------ Testo di riferimento ------

La qualità letteraria, immaginifica e simbolica di Jorge Barón Biza, scrittore argentino, morto suicida nel 2001, si nutre di riferimenti folgoranti di un disperato processo interiore che intacca la ricostruzione tragica e difficile della vita, colpisce violentemente il lettore con il sortilegio stregato di un castigo privato, di una sopravvivenza impressa ineluttabilmente nell’intonazione cupa e sconvolgente di una sventura pesante e solenne. Accerchia il richiamo opprimente dei demoni inconsci, ricompone il carattere suggestivo di uno stile penetrante e lancinante, riflessivo, dettato dall’esaltata sensibilità, dall’inclemente e brutale lucidità, dalla desolata e solitaria derisione nel linguaggio, dalla straziante e impressionante responsabilità delle parole e della loro memoria.

------

Attività richieste
(1) Estrai dal testo su Jorge Barón Biza il passo compreso tra "La qualità letteraria, immaginifica" e "della loro memoria.", estremi inclusi.
(2) Secondo il testo su Jorge Barón Biza, di che nazionalità era lo scrittore e in che anno è morto?
Basatevi soltanto sul testo su Jorge Barón Biza.

------ Informazioni fornite ------

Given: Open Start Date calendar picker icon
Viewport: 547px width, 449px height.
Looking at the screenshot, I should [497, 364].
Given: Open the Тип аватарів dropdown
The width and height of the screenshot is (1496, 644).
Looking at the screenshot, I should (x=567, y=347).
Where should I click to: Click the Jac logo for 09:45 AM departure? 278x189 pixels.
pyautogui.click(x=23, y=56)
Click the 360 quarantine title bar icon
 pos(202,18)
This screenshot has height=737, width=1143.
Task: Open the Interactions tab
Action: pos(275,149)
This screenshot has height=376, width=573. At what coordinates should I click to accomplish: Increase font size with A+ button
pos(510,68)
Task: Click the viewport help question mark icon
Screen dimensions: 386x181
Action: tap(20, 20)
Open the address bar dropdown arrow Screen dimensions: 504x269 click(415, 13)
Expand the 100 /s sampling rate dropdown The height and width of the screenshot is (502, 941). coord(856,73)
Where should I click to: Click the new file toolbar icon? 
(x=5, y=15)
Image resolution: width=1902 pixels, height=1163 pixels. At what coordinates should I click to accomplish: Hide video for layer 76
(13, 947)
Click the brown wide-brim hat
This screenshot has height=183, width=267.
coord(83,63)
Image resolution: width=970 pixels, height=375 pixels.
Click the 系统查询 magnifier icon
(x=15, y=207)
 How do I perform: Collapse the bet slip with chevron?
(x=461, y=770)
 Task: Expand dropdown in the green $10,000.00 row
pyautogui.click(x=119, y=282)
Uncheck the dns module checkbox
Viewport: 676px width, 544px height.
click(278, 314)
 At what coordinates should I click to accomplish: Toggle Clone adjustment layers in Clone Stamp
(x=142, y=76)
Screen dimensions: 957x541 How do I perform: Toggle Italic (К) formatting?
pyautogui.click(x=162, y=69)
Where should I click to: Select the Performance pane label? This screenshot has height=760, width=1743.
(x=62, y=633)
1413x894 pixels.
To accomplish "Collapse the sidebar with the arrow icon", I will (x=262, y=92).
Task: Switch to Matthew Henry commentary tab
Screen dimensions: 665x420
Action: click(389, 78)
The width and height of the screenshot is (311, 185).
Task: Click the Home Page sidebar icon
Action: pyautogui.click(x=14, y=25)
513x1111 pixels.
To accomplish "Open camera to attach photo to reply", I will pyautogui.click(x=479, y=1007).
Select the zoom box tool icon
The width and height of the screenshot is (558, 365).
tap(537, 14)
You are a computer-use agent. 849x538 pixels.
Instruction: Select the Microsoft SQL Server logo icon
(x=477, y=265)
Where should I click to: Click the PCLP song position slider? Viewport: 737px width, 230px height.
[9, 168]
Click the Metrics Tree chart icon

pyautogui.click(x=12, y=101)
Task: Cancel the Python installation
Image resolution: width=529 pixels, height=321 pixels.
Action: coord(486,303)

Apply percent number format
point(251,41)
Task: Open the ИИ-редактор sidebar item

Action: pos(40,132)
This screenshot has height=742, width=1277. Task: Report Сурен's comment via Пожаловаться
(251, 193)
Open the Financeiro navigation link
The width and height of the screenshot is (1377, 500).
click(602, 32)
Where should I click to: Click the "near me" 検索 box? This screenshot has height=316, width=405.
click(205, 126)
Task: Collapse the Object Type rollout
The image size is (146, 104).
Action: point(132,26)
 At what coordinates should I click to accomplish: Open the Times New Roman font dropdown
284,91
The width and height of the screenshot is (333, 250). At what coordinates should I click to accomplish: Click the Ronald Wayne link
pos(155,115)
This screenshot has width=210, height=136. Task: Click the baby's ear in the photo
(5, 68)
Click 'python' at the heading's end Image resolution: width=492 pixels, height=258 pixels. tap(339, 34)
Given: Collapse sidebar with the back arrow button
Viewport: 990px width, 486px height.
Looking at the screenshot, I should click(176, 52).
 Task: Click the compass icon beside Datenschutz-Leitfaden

------

Risposte all'esercizio
(1)
La qualità letteraria, immaginifica e simbolica di Jorge Barón Biza, scrittore argentino, morto suicida nel 2001, si nutre di riferimenti folgoranti di un disperato processo interiore che intacca la ricostruzione tragica e difficile della vita, colpisce violentemente il lettore con il sortilegio stregato di un castigo privato, di una sopravvivenza impressa ineluttabilmente nell’intonazione cupa e sconvolgente di una sventura pesante e solenne. Accerchia il richiamo opprimente dei demoni inconsci, ricompone il carattere suggestivo di uno stile penetrante e lancinante, riflessivo, dettato dall’esaltata sensibilità, dall’inclemente e brutale lucidità, dalla desolata e solitaria derisione nel linguaggio, dalla straziante e impressionante responsabilità delle parole e della loro memoria.

(2) Era argentino ed è morto nel 2001.